The next issue is the settlement in the stock exchange. The settlement time in the stock exchange is 72 hours, and considering the banking issues and opening of letter of credit, 72 hours is not a desirable time for the manufacturer to settle in the stock exchange. Unfortunately, brokerages, sellers or the refineries themselves insist that the original three-clause and credit forms be physically delivered to the brokerage. In the last one year, due to the Covid-19 pandemic and the lack of timely flights or their cancellation to the provinces where the broker is located, this creates problems for the manufacturer. “A series of office paperwork should really be set aside to expedite transactions without removing the rules,” Eng. Razavi said.

Another challenge on raw materials is associated with the distribution of sheets. Fortunately, with a lot of follow-up, the Ministry of Industry, Mine and Trade has allowed the import of sheets since 2020, and this problem has been solved to some extent. As you know, the only sheet production company in Iran is Mobarakeh Steel Company with 50 to 60 thousand tons of production per year, of which about 45 thousand tons is only the share of Irankhodro and Saipa companies, and the rest was allocated to the home appliance and parts industry, and finally a small share to the bitumen and packaging industry, so that this amount of distribution was not enough for the bitumen packaging industry. Since 2020, with the help of the Ministry of Industry, Mine and Trade, and the Central Bank, the manufacturing and exporting companies have been able to sell bitumen and use their foreign currency resources abroad to produce sheets.

The next issue that is worth mentioning is the lack of a regulator in the bitumen industry. In practice, the existence of such an institution is necessary to know the prices of both raw materials and products, because its absence will cause unhealthy competition.

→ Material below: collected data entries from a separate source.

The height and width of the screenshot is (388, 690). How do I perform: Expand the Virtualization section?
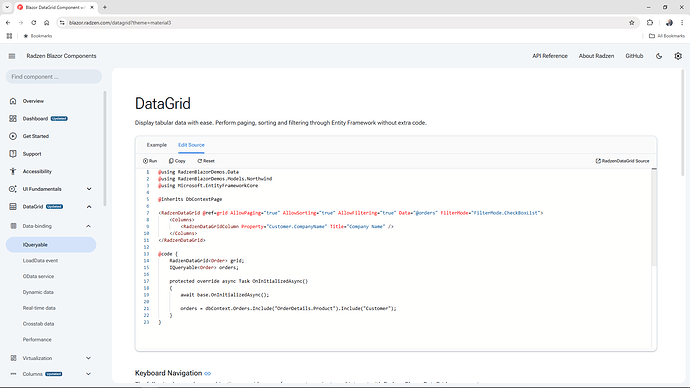(x=88, y=358)
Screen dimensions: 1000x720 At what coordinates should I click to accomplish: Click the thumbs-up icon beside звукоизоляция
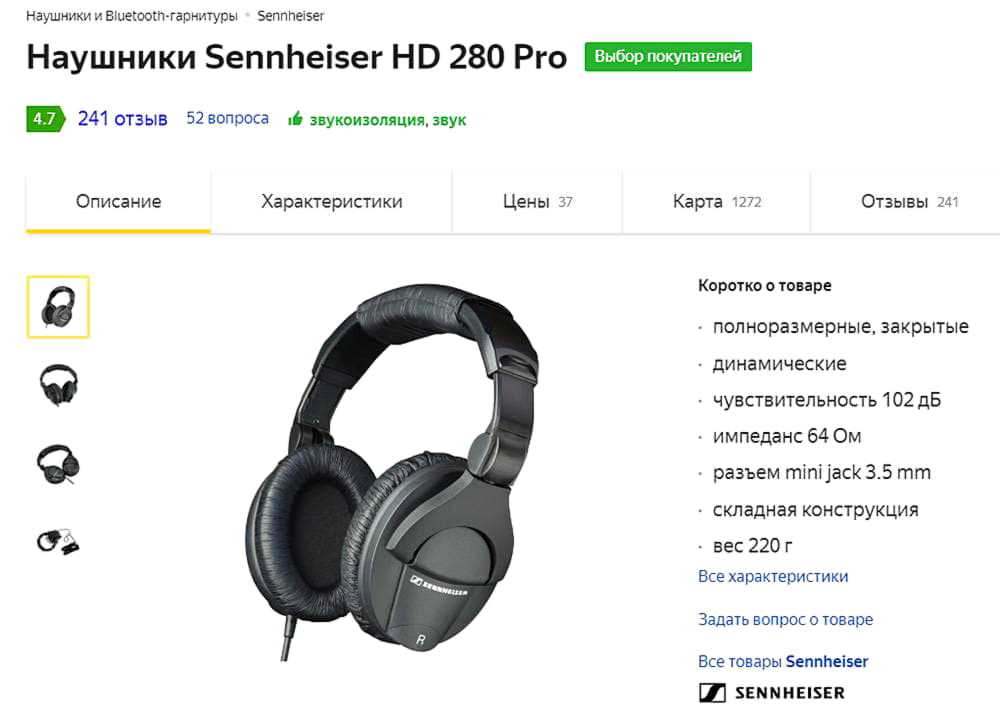295,119
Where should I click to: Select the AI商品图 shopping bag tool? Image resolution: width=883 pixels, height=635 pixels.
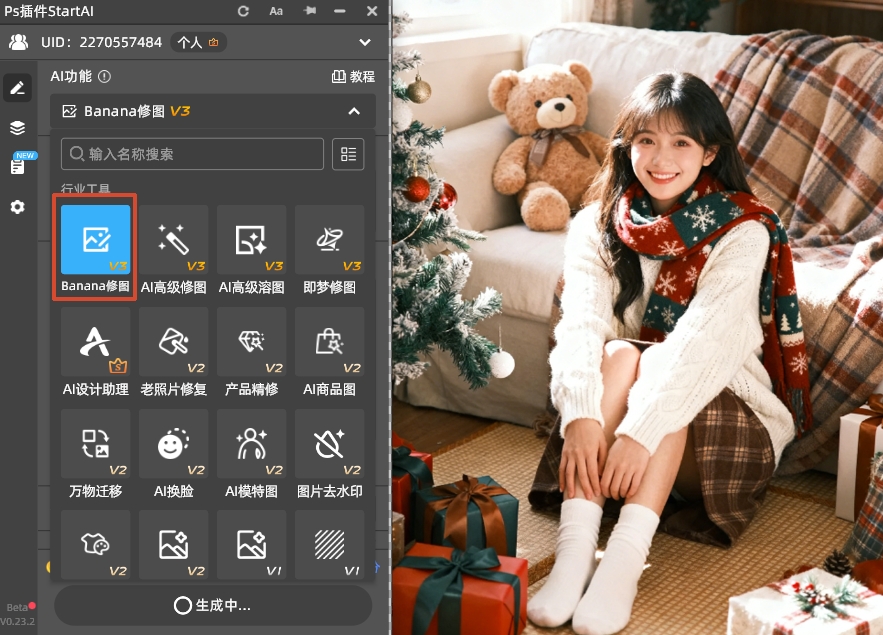pyautogui.click(x=329, y=342)
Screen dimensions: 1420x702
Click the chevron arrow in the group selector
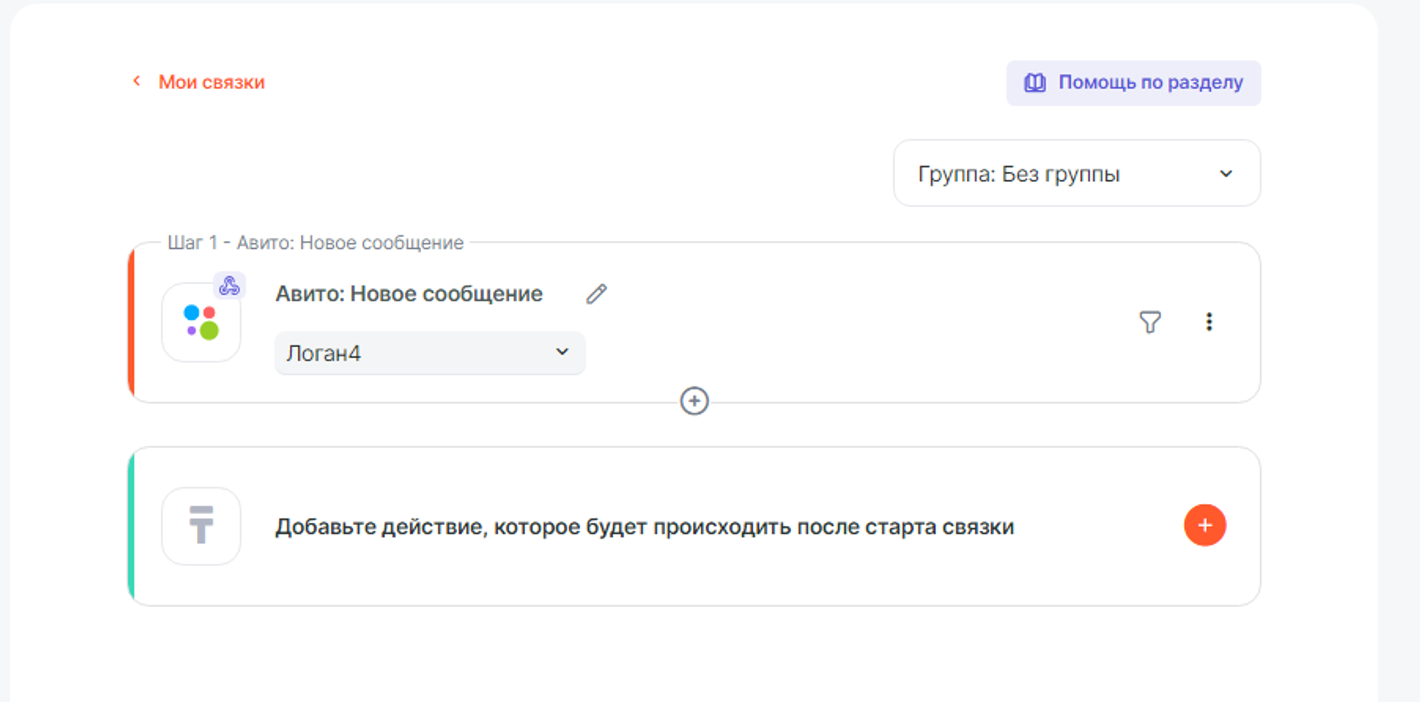point(1226,174)
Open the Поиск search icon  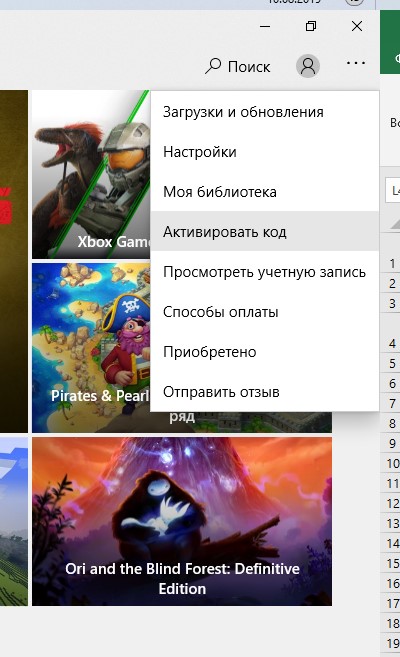pyautogui.click(x=213, y=66)
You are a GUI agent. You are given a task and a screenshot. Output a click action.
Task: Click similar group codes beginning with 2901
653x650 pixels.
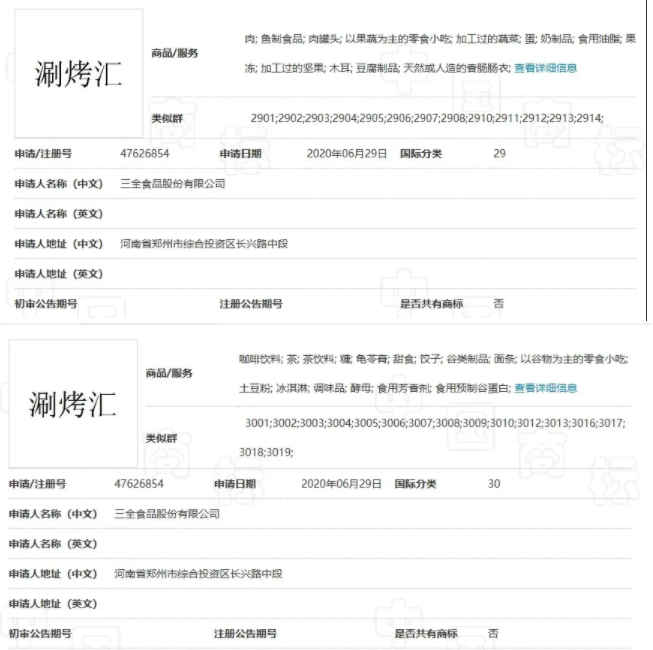click(x=427, y=118)
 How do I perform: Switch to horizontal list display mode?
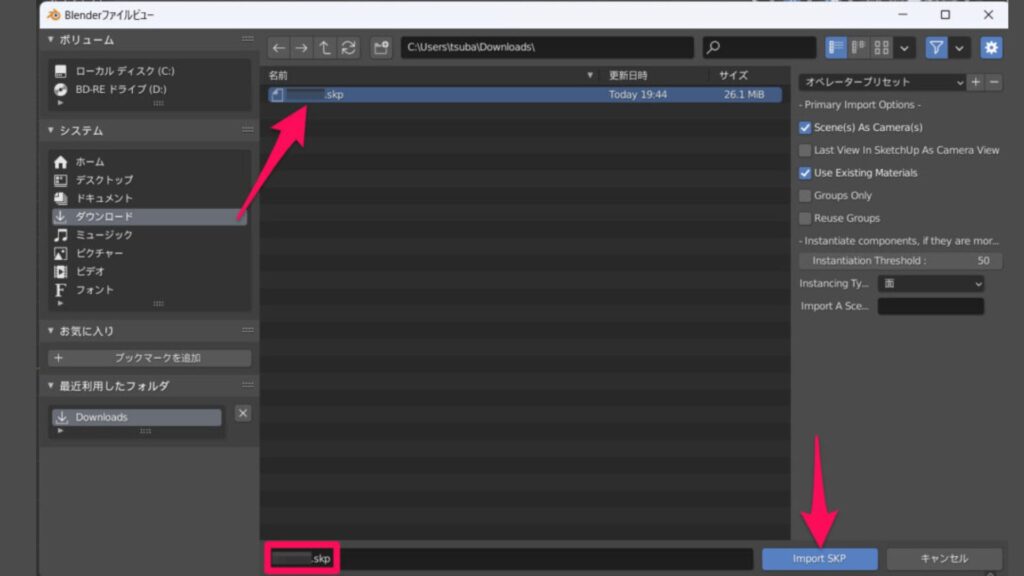click(857, 47)
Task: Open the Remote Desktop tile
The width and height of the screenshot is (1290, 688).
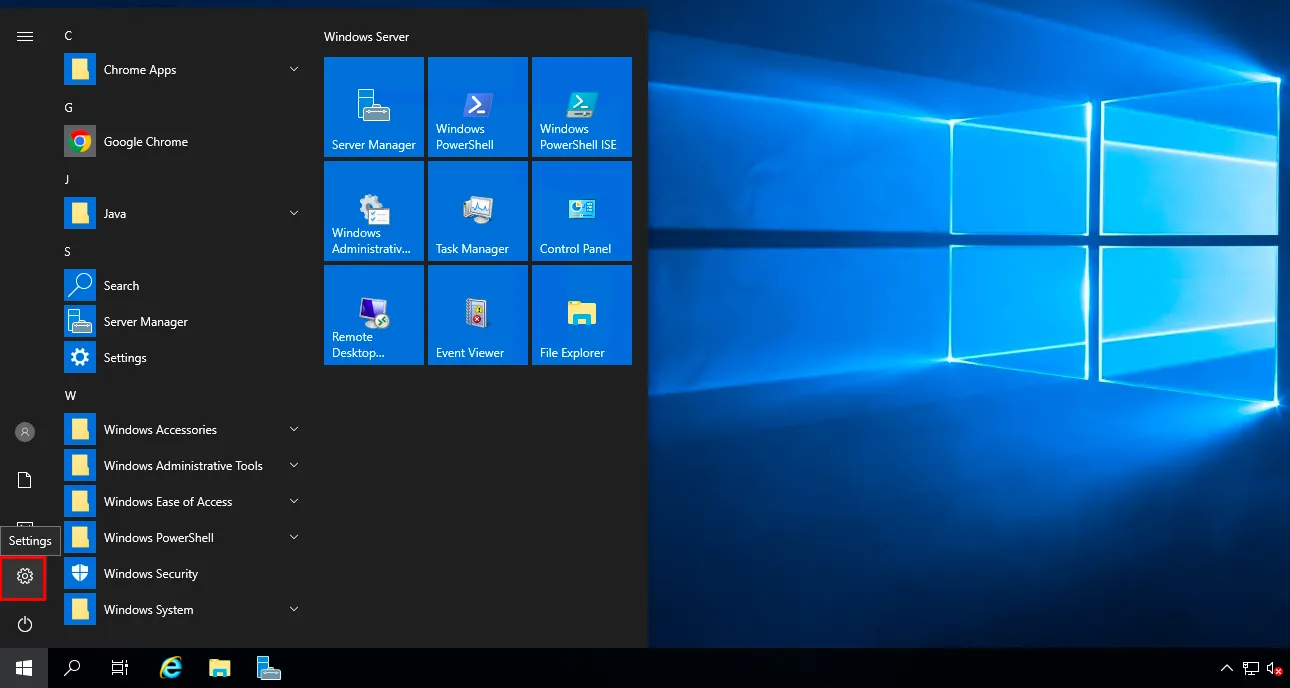Action: click(374, 315)
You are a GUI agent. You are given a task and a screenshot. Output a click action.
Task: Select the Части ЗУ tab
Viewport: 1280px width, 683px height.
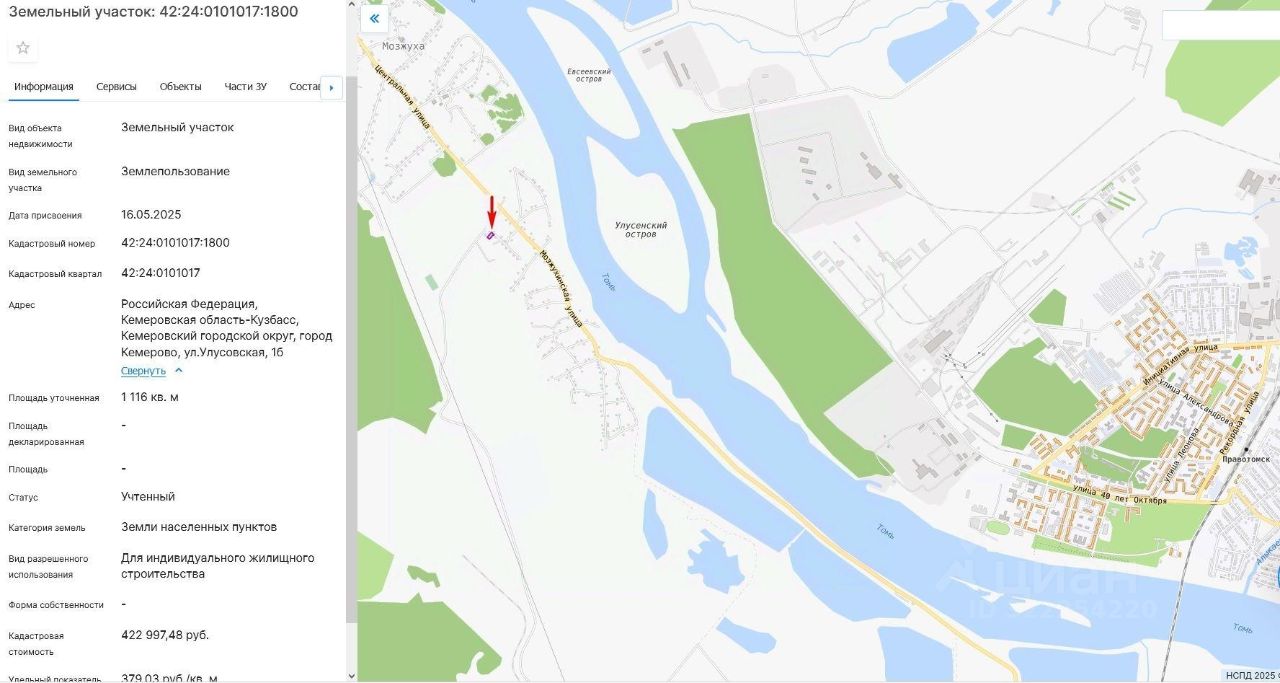[246, 86]
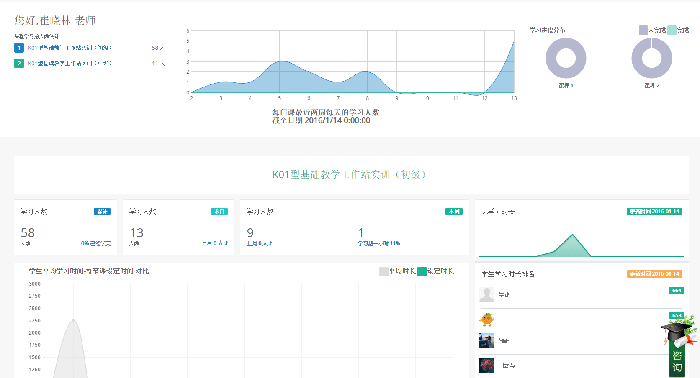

Initially, some companies might suffer, but in the long run, the absence of such an institution will harm the interests of the country and will obstruct our access to the global markets. We have already lost many foreign markets due to the banking and logistics sanctions, and It may be very difficult or even impossible to regain access to them. For example, in 2012, the country of South Africa annually bought about 120 to 125 million dollars of bitumen from Iran, while today this figure is about 15 to 20 million dollars. Despite the sanctions, because the issue of “Letter of Credit (LC)” has been removed from our banking system and no bank in the world works with us, naturally new customers or new markets cannot trust us.

Another challenge for the bitumen industry is the issue of supply guarantees in the commodity exchange. For the issuance of these guarantees, the company must deposit a certain amount and in addition to the cost for the manufacturer, going through a series of bureaucracy will make this process longer. In this regard, the question arises that the Commodity Exchange which is the supplier of raw materials to manufacturing companies, and ultimately sells the existing product itself may not use strong administrative contracts instead of guarantees, given that the return on investment of manufacturers and the real profit from production is not so much that the manufacturer ignores all these problems, including the added value, commodity exchange guarantee, lack of containers in the country, the problems of the EPL system and the scale, the elimination of LC in the banking system, and so on.

The final issue under discussion is the export from the country’s outlets. In the north and northwest of our country, we had a problem with Turkey, and we will not be allowed to export to this country. On the other hand, low quality bitumen raw materials are imported to Iran and is used in a vacuum baton. This causes the production of low quality bitumen and ultimately the loss of the market, which is being pursued through the bitumen association. In the end, we hope to reach a collective wisdom with redoubled efforts and to solve the problems as soon as possible.